Arrestation de Laurent Gbagbo : les réactions

L’ancien président ivoirien a été interpellé lundi après-midi à la résidence présidentielle. Depuis, les réactions des responsables politiques nationaux, internationaux et celles des organisations abondent. Des soutiens et des détracteurs.

 Alassane Ouattara, président de Côte d’Ivoire, a annoncé dans un discours diffusé par la Télévision de Côte d’Ivoire (TCI), le lancement d’une « procédure judiciaire contre Laurent Gbagbo, son épouse » et ses collaborateurs. Il a précisé que « toutes les dispositions sont prises » pour assurer leur « intégrité physique ». Il a aussi appelé les Ivoiriens à « s ’abstenir de tout acte de représailles ou de violences », réitérant sa « volonté » de créer une « commission vérité et réconciliation » pour faire la lumière sur les violations des droits de l’Homme. Le pays est « à l’aube d’une nouvelle ère d’espérance », a-t-il affirmé.

 Le Premier ministre ivoirien Guillaume Soro a pris la parole à 14 heures 30 (16h30 à Paris) déclarant : « Laurent Gbagbo et son épouse viennent de se rendre (…) Peuple de Côte d’Ivoire, séchez vos larmes, le cauchemar est terminé ».

 Claude Guéant, a été le premier ministre français à prendre la parole à ce sujet. « Après les malheurs qui ont frappé ce pays, il va enfin connaître la paix et un regain d’essor économique. Il le mérite », a estimé le ministre français de l’Intérieur.

 Sur France Info cet après-midi, le socialiste français Guy Labertit, proche de Laurent Gbagbo qui a été le « Monsieur Afrique du PS » entre 1993 et 2006 déclarait : « Le premier scandale, c’est le rôle que la France a joué. D’abord des pilonnages incessants. (…). C’est l’une des pages les plus sombres de la Françafrique qui nous ramène soixante ans en arrière. »

 Pour la secrétaire d’Etat américaine Hillary Clinton, l’arrestation du président ivoirien sortant Laurent Gbagbo « envoie un signal fort à tous les dictateurs qui ne peuvent pas mépriser en toute impunité la voix de leurs peuples ».

 Gérard Longuet, le ministre français de la Défense a précisé à 18 heures que « Laurent Gbagbo est actuellement sous le contrôle du président Alassane Ouattara », à l’hôtel du Golf. Au sujet de l’arrestation, il a expliqué qu’il s’agissait « d’une opération in fine entre Ivoiriens », et a reconnu un simple « soutien » au force républicaine de Côte d’Ivoire.

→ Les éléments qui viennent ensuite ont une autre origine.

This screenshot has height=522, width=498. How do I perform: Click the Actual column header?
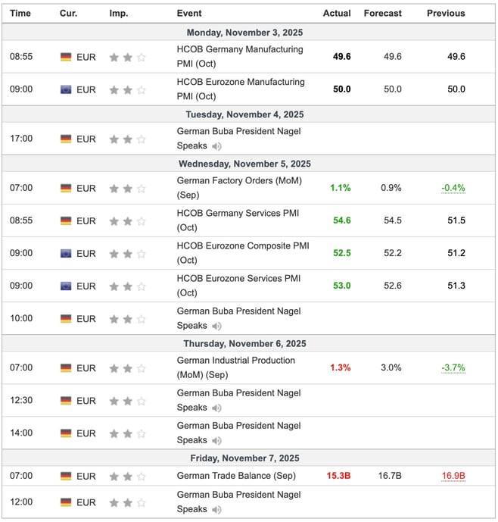[x=337, y=13]
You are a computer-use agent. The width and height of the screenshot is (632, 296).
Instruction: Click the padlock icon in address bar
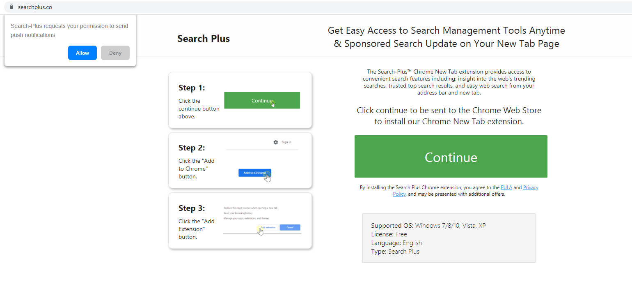click(x=11, y=7)
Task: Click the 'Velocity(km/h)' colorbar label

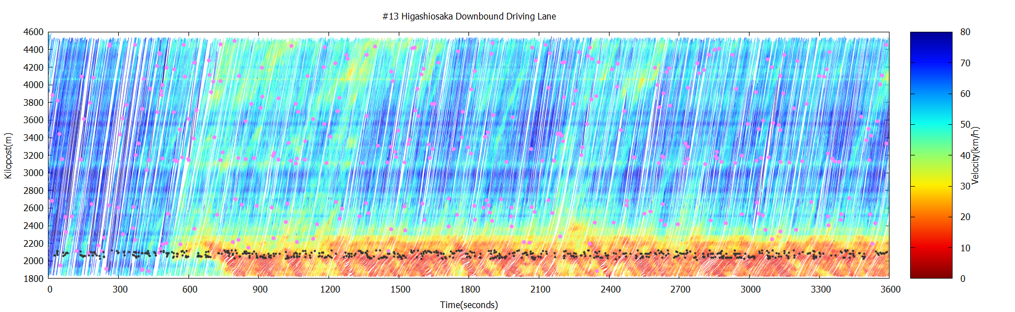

 Quelques heures plus tôt, Alain Toussaint, le conseiller européen de Laurent Gbagbo, affirmait que « les forces spéciales françaises avaient arrêté le président ».

 L’organisation Human Rights Watch (HRW) demande à ce que le président ivoirien sortant soit jugé. « Laurent Gbagbo ne devrait pas bénéficier d’un exil doré à l’étranger qui l’exempterait de poursuites pour crimes contre l’humanité », estime l’organisation dans un communiqué.

 Elle pourra trouver une réponse dans la déclaration deYoussoufou Bamba, l’ambassadeur de Côte d’Ivoire auprès de l’Onu qui a déclaré que « M. Gbagbo a été arrêté. Il est en vie et en bonne santé et il sera présenté devant la justice pour les crimes qu’il a commis ».

 Le ministre britannique des Affaires étrangères, William Hague a demandé à ce que « Laurent Gbagbo (soit) traité avec respect malgré ses agissements contre tous les principes démocratiques ».

 Pour Jerzy Buzek, le président du Parlement européen : « Alassane Ouattara doit maintenant confirmer ses qualités d’homme d’État et prendre des mesures concrètes pour favoriser la réconciliation nationale, y compris parmi les forces armées ».